Damani Nkeiruka one of 10 college students to earn ASCE honor
The Santa Clara
February 22, 2017
An undergraduate student has been nationally recognized for his hard work and dedication in the field of civil engineering.
Senior Damani Nkeiruka was one of 10 college students named by the American Society of Civil Engineers (ASCE) in their 2017 New Faces of Civil Engineering.
The program promotes the achievement of young civil engineers by highlighting their academic success, volunteerism and dedication to making a positive impact on society through their chosen profession.
Because of the recognition, Nkeiruka is eligible for one of their national representative positions in the New Faces of Engineering program.
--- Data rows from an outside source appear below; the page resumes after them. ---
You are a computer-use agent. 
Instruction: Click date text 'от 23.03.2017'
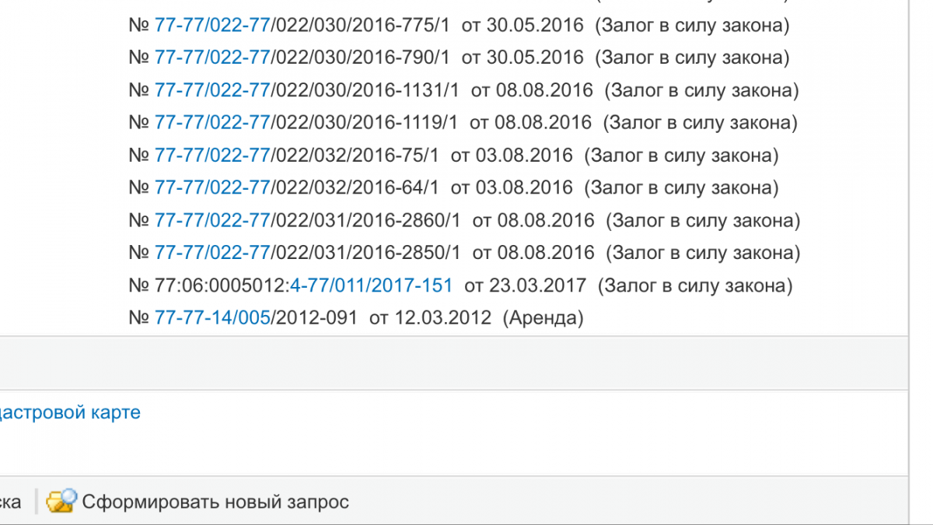point(525,285)
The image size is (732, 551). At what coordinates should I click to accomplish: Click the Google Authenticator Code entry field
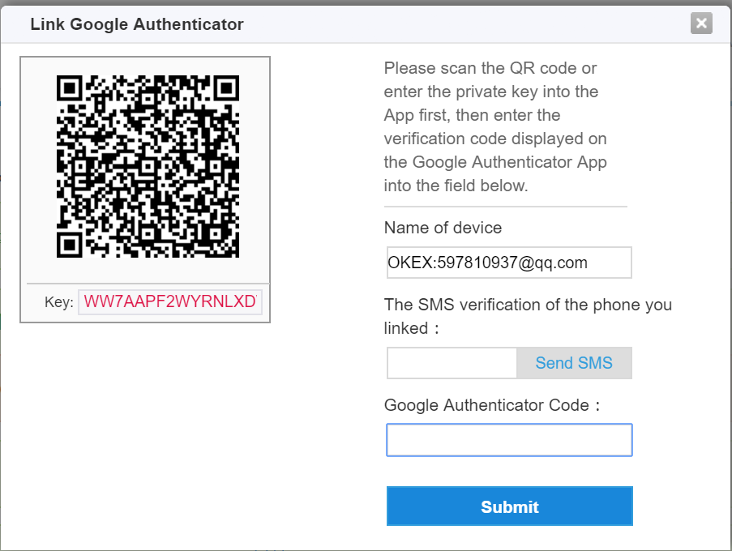[509, 439]
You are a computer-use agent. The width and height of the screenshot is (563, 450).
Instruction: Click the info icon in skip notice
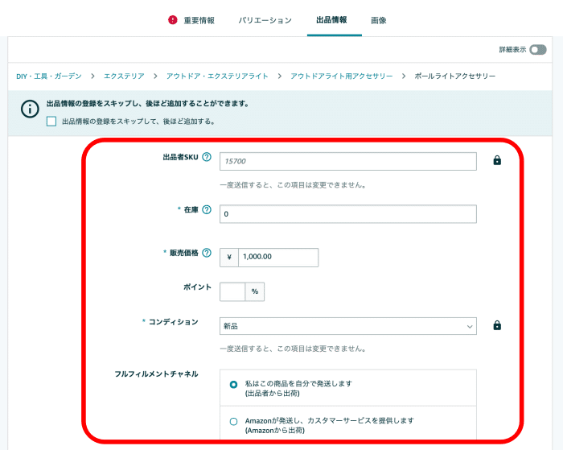[x=30, y=109]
Nkeiruka became interested in infrastructure at a young age. While in high school, the Seattle native became interested in civil engineering when the city announced plans to build a two-mile underground tunnel.
“It was all over the news and Internet and I was really interested in it,” he said. “So I did some research and found out that civil engineers were in charge of designing things like that.”
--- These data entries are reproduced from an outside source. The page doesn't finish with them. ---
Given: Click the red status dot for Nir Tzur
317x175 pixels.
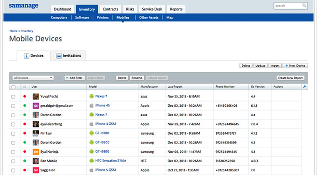Looking at the screenshot, I should point(25,133).
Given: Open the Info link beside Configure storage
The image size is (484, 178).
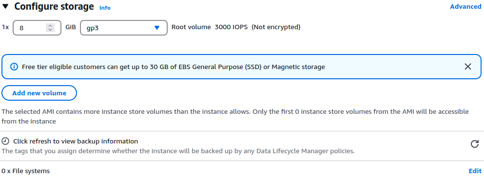Looking at the screenshot, I should click(x=105, y=8).
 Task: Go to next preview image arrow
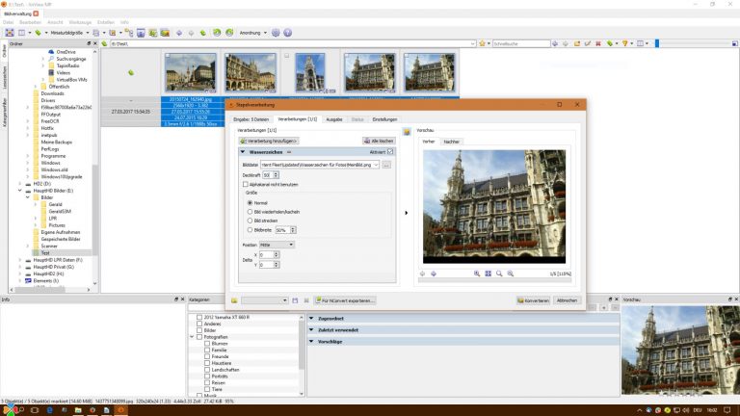(434, 273)
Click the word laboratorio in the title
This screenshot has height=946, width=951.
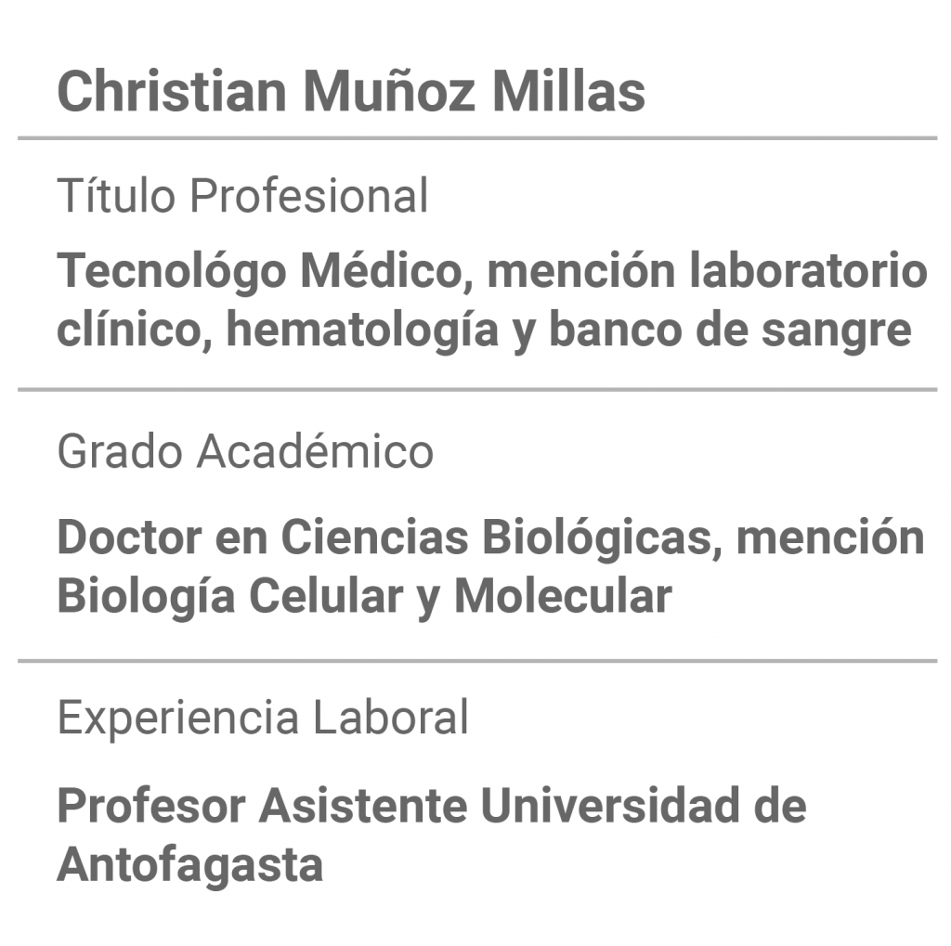(x=809, y=269)
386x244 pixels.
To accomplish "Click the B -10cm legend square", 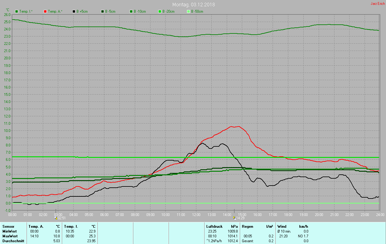I will (131, 11).
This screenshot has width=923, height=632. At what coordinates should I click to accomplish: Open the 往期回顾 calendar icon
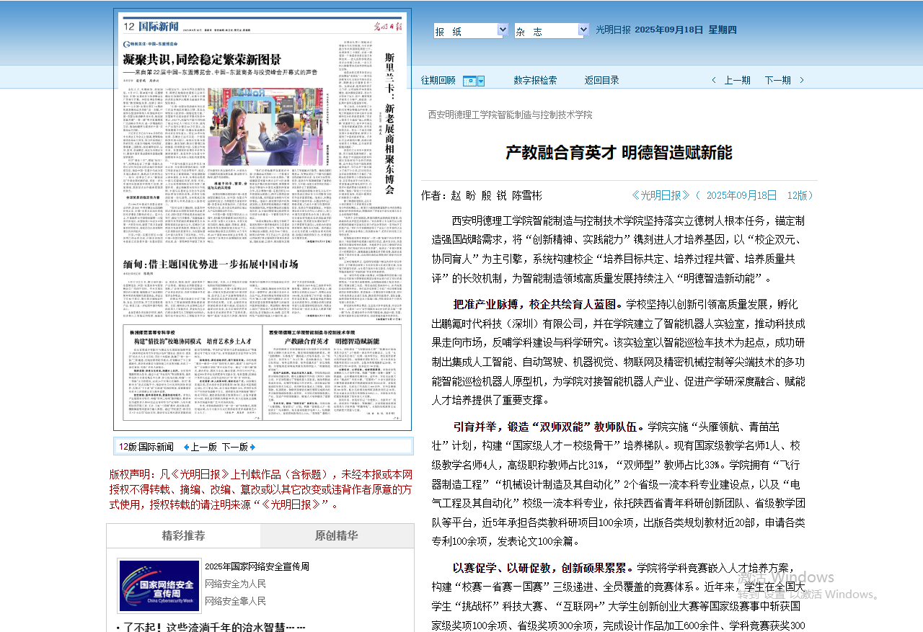click(469, 81)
Nkeiruka is the current president of Santa Clara’s ASCE chapter, and previously held the position of treasurer. As treasurer, he attended an ASCE student leadership conference in Anchorage, Alaska—a decision that later proved beneficial for his career.
“That conference opened my eyes to the many opportunities and benefits of ASCE post-college,” he said.
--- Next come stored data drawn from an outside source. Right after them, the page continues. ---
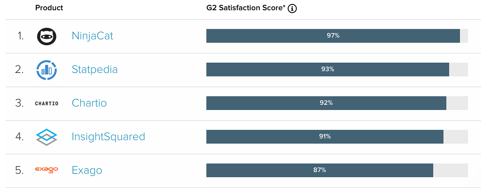Click rank number 1 beside NinjaCat
This screenshot has width=481, height=188.
tap(20, 36)
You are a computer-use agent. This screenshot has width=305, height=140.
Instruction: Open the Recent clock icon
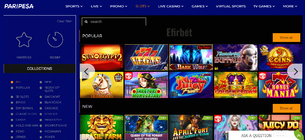point(55,40)
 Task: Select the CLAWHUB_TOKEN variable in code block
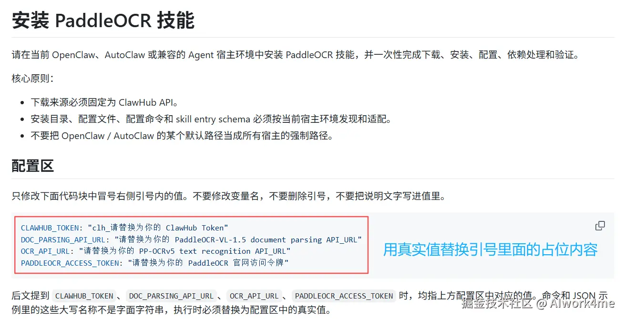tap(51, 228)
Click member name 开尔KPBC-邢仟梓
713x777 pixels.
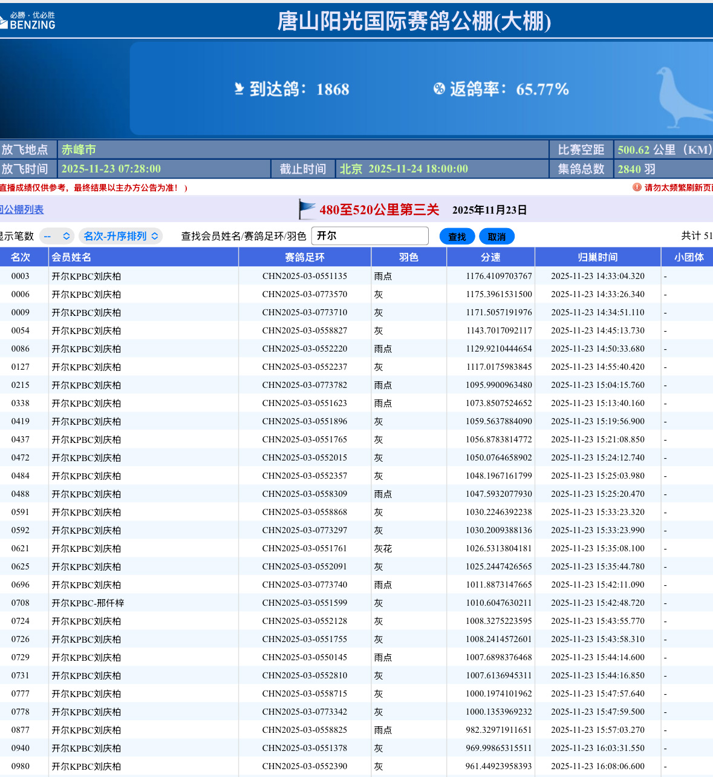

At the conference, Nkeiruka met an engineer that worked for Transpo Group, a civil engineering company. Nkeiruka gave the engineer his resume and after a few interviews, was offered a transportation engineering internship in Kirkland, Washington for the summer of 2016.
He said that internship taught him about the process of producing design plans, and allowed him to gain hundreds of hours of experience using specific engineering software.
After he graduates this June, Nkeiruka will be working as a full-time transportation engineer for Transpo Group in Seattle. He has also been in contact with the ASCE Seattle branch about being involved with their professional group. Nkeiruka said that Santa Clara has greatly fostered his love for civil engineering.
“We have amazing civil engineering faculty at (Santa Clara). They all strive to enhance our skills and knowledge in the field,” he said. “More importantly, they show enthusiasm for every student’s passion.”
Reynaud Serrette of the Civil Engineering Department has worked with Nkeiruka in a variety of capacities during his time at Santa Clara.
As his instructor, research supervisor and ASCE student chapter advisor, Serrette has gotten to know him quite well.
Serrette characterized Nkeiruka as an “outstanding networker,” and is very proud of his “phenomenal and deserving” accomplishment with ASCE.
Nkeiruka said he plans to eventually become a professional engineer and continue to progress in the field as well as in ASCE.
“I owe a lot of my successes in college to ASCE and would love to continue being a part of the society,” he said.
Nkeiruka currently works on campus for the Civil Engineering Department as a lab assistant, as well as for Campus Recreation as an intramural referee and supervisor. He also tries to stay involved with the department in his free time.
“It’s inspiring to see the next generation of civil engineers role model such passion and dedication for civil engineering through their studies and activities,” ASCE President Norma Jean Mattei said in a press release.